▸ **Page extract**
— begin —
The Wild Thornberrys

In this show, Eliza Thornberrys has the ability to talk to animals for no particular reason, and travels the world with her family while her parents shoot nature documentaries. It is a fortunate coincidence that her parents shoot nature documentaries and she just happens to be able to speak with animals. If she could speak with animals and her parents were poachers, then most her conversations would be about how her parents just killed a Siberian Tiger's only friend, the only other Siberian Tiger left in the world. Then Eliza would have to comfort the last Siberian Tiger by telling her how tiger penises are good aphrodisiacs.

Come to think of it, consoling tigers because their mate is going to be used by a middle aged Japanese man to have sex with a hooker would have been a much better show. Instead, we get stuck with a generic cartoon that never utilizes the talking to animals gimmick. Never is there an adventure where Eliza is in danger and she convinces a bear to eat a murderer or one where she uses a mouse to cheat on a game show. Instead, we get adventures where she has to help a lost lion cub find its parents or something in that same vane. It is a good thing it that it's Eliza who finds the various animals who can only be helped by a human who can talk to them. If anybody else happened upon the lost lion cub, he would be fucked.

My main problem with the show is not the adventures; because let's face it, the most mundane adventure can be tolerated if the main character is cool enough. Eliza lacks all charisma and pretty much anything that would be considered interesting. If she lacked the talking to animals thing, then there would be no way she would get her own show. At most she could hope to be a third tier character on Hey Arnold, but thanks to her strange abilities, she is able to pull out her own series. What has the world come to when all you need for a semi successful show is the ability to talk to animals? Prostars, a cartoon about Michael Jordan Bo Jackson and Wayne Gretzky fighting crime and saving kids, only lasted one season, but the Wild Thronberrys which had less creative, less entertaining and completely unlikable characters, was on for multiple seasons and even had a movie made. Is that truly fair? Do we want to live in a world that unjust? Would a loving God let a show so sweet that it stars Bo Jackson get cancelled after one season while this kind of garbage is a commercial success? If the answer is yes, then sign me up for Satanic Boot Camp, because God is my enemy.

Rocket Power

Rocket Power

Rocket Power is about three totally Xtreme skate boarding, surfing, street luging, Mountain Dew guzzling dudes from California and their friend from Oklahoma, who is from Oklahoma and is lame because of this. They go on a variety of adventures that all have to do with some sort of extreme sport, wait sorry about that misspelling, I mean Xtreme.
— end —
▸ **Required work**
Continue the cartoon reviews above with the next part, starting right after their last sentence.

▸ **Listing**
— begin —
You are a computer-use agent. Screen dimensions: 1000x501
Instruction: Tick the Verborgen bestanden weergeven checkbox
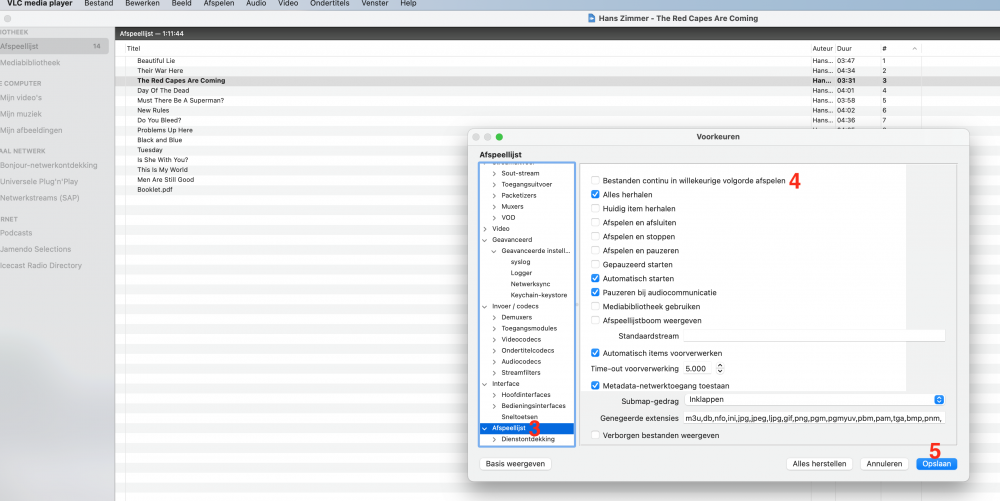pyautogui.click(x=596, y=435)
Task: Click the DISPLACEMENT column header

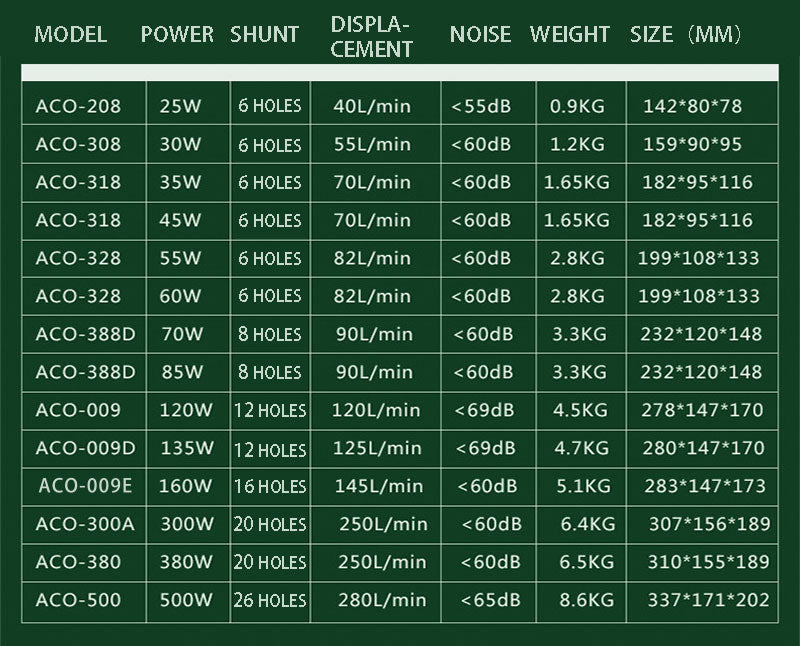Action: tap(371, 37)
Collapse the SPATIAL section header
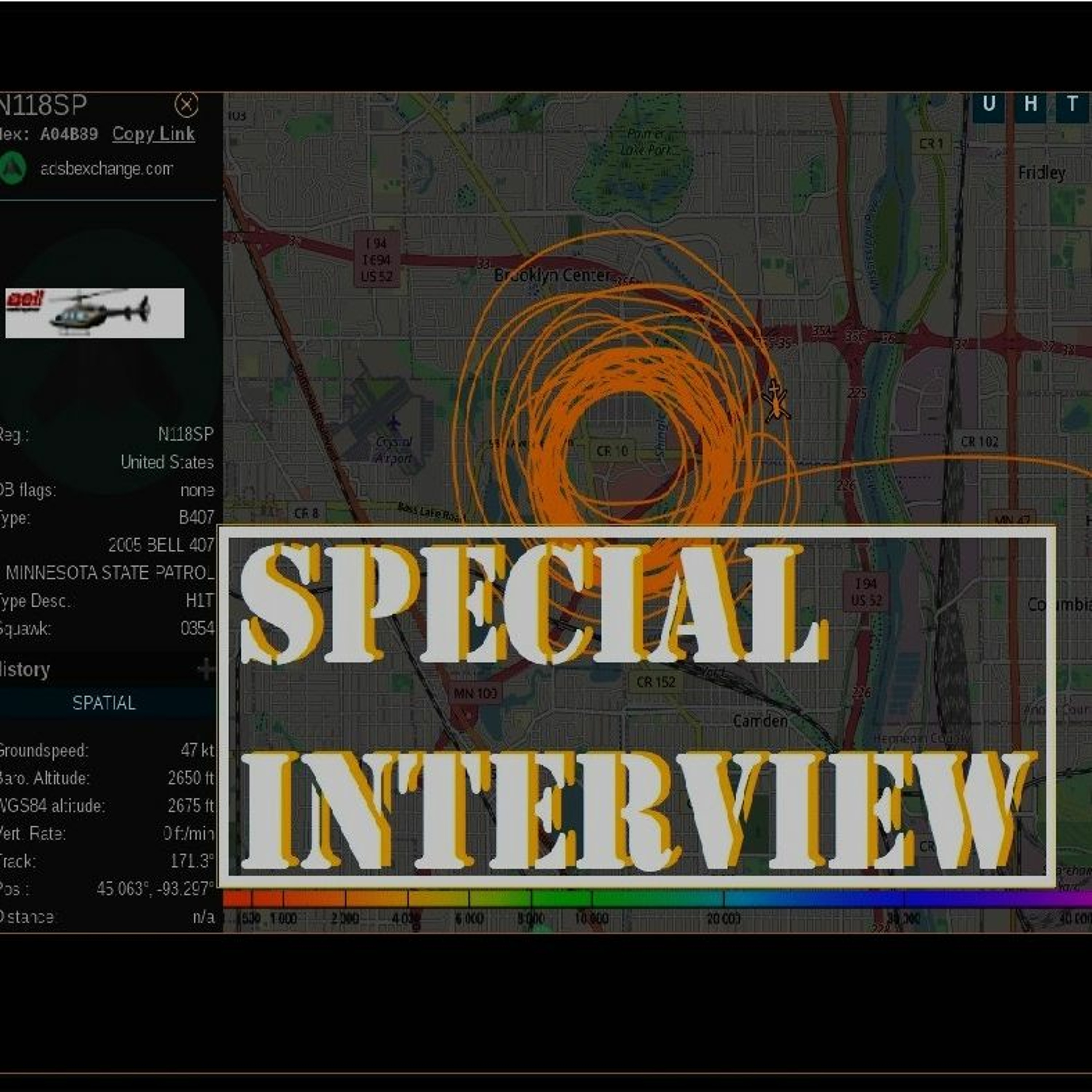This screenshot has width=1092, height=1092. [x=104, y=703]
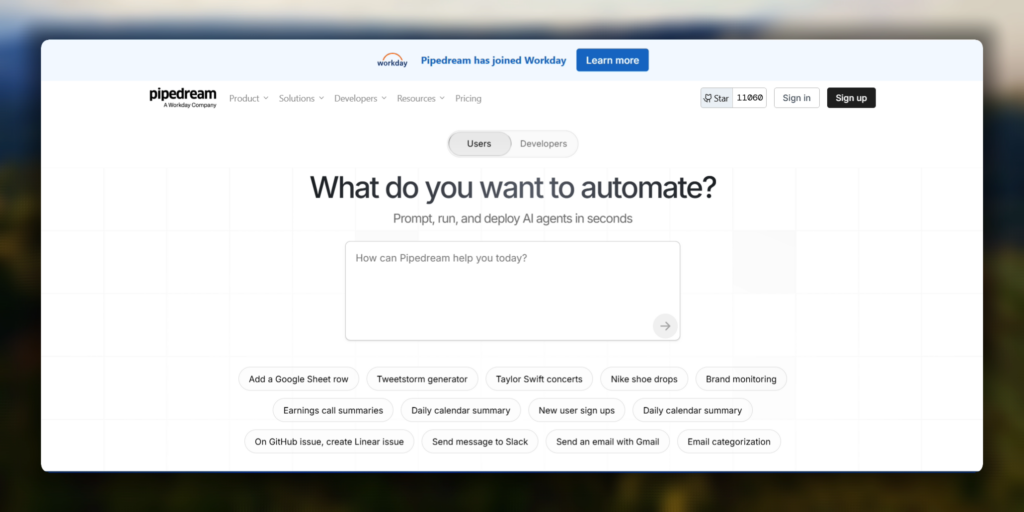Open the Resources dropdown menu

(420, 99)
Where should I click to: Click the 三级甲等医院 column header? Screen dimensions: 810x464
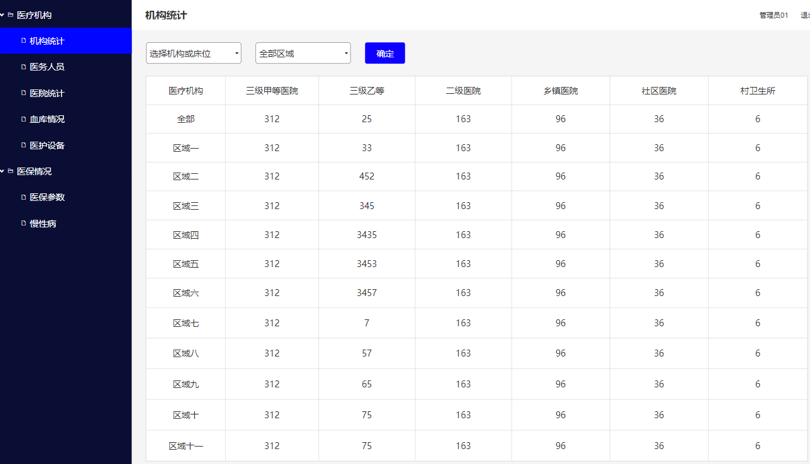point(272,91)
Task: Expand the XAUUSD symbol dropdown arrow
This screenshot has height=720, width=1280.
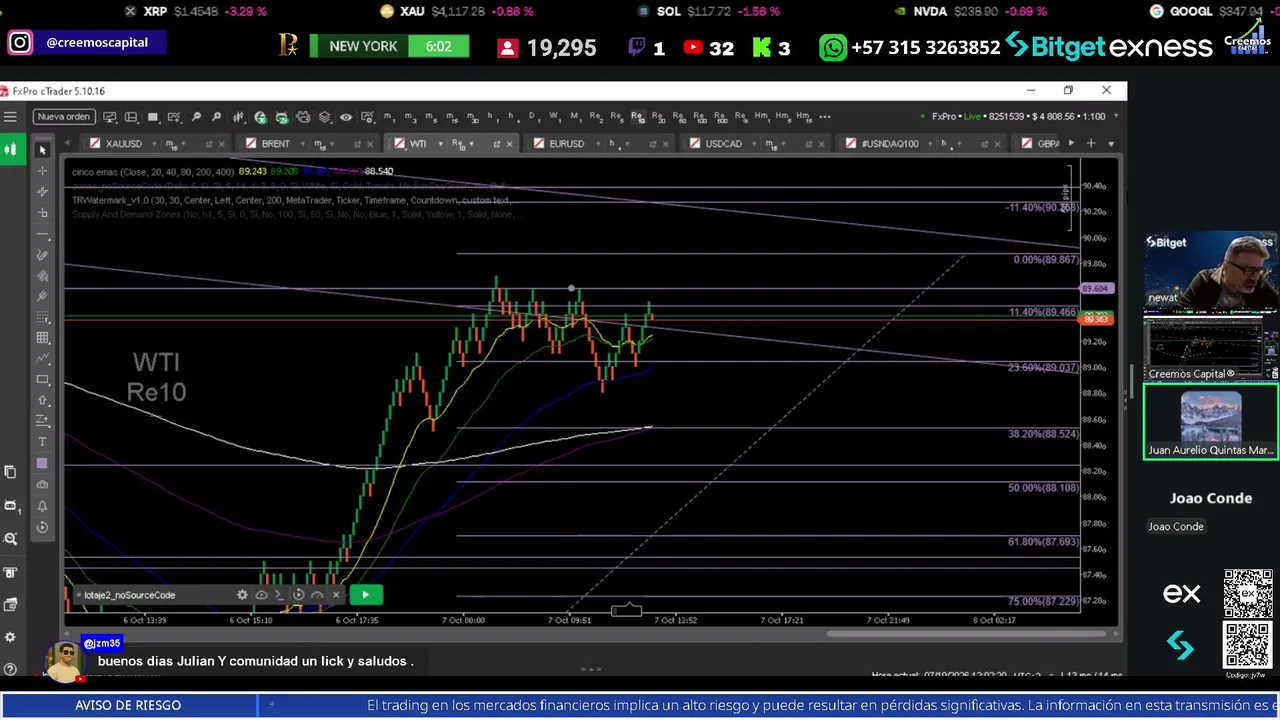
— end —
— begin —
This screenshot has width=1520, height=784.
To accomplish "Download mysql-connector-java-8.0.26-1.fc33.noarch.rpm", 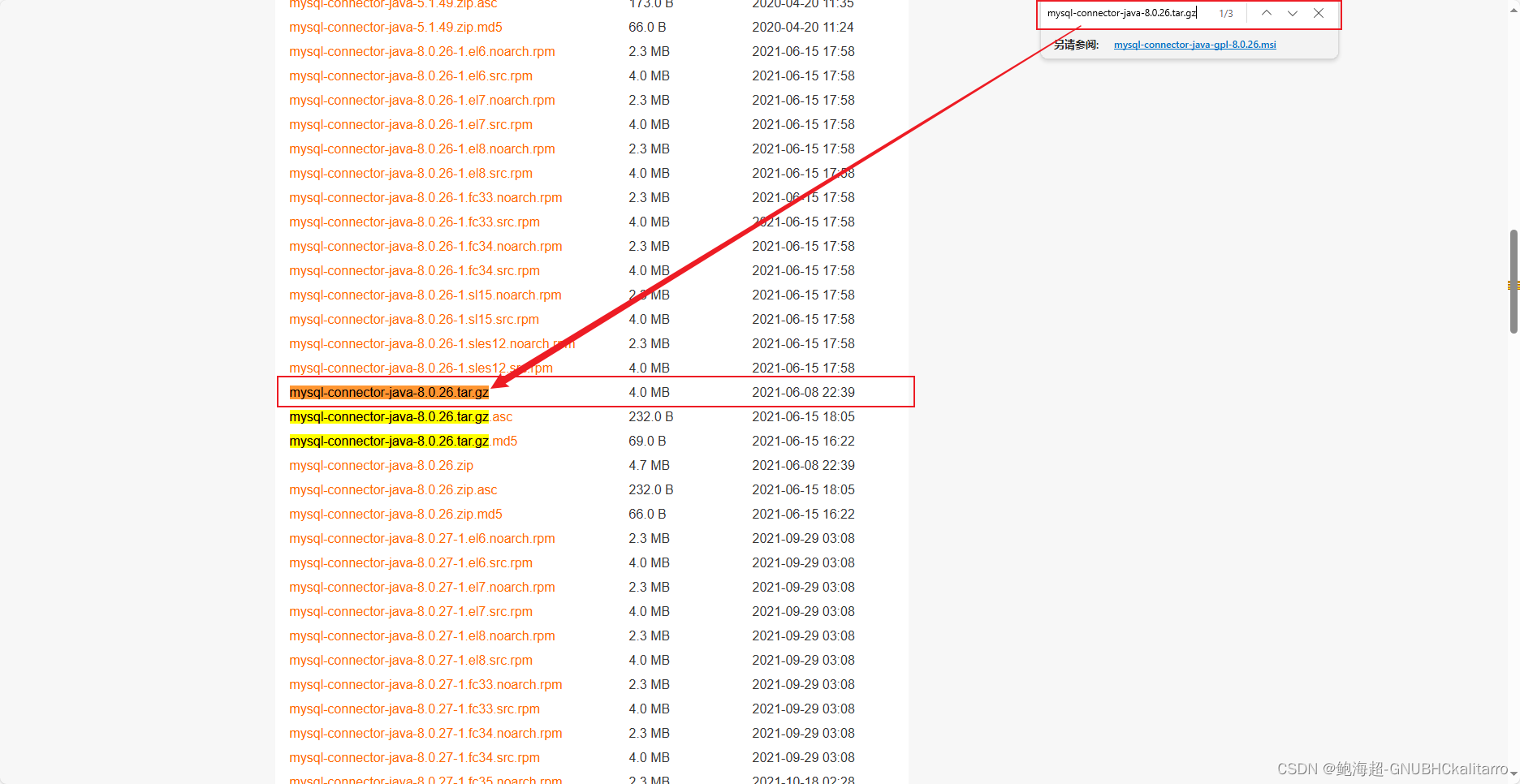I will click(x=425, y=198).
— end —
▸ **Task response**
There are more or less three plots in Rocket Power:

1. There is a skateboarding contest. Otto enters and does not take the competition seriously because he is overconfident. He does not do well in the first round, but learns that being overconfident is bad, so he ends up winning first place.

2. The four friends are in some sort of xtreme sports competition. Squid is the least xtreme of the group and is not pulling his wait. Otto wants to kick him off the team despite the fact they need four people and don't have any other friends. In the end, Squid proves to be reliable and they win first place. It is also possible that Squid used his brain to come up with something clever that made them win.

3. Otto wants to do something crazy and dangerous. Squid is opposed to it. We either learn the importance of following the rules, or an important lesson about how being a wuss makes it harder to win surfing contests.

Sometimes the characters will say something really loud and the word will come flying at the camera with a crazy colorful background. Sort of like Batman, but without violence and the campy 60s comedy, and it is really annoying. This is the perfect show for nine year old kids from the suburbs who don't do any Xtreme sports but think they are cool none the less. If you don't fit into that demographic, congratulations you are not retarded.

My Brother and Me

My Brother and Me

My Brother and Me is a terrible show, but it is amazing in the sense that they were able to fit in more clichés per episode then any other show in the history of television.

Dee Dee is the stereotypical annoying younger brother, and his friends are all normal TV nerds that don't exist in real life

Alfie is the stereotypical older brother who is mean to his brother, but shows that he really cares for his brother when they need an episode about how brothers care for each other, even if they don't show it all the time. Goo is the typical "wacky" friend with a silly name and comes up with crazy schemes that never work out.

Melanie is the normal TV older brainy sister, and her friend is...well um...honestly I don't remember what her friend is like, so hey, maybe she doesn't fit into any television archetypes, or more likely they just rarely ever acknowledge her existence.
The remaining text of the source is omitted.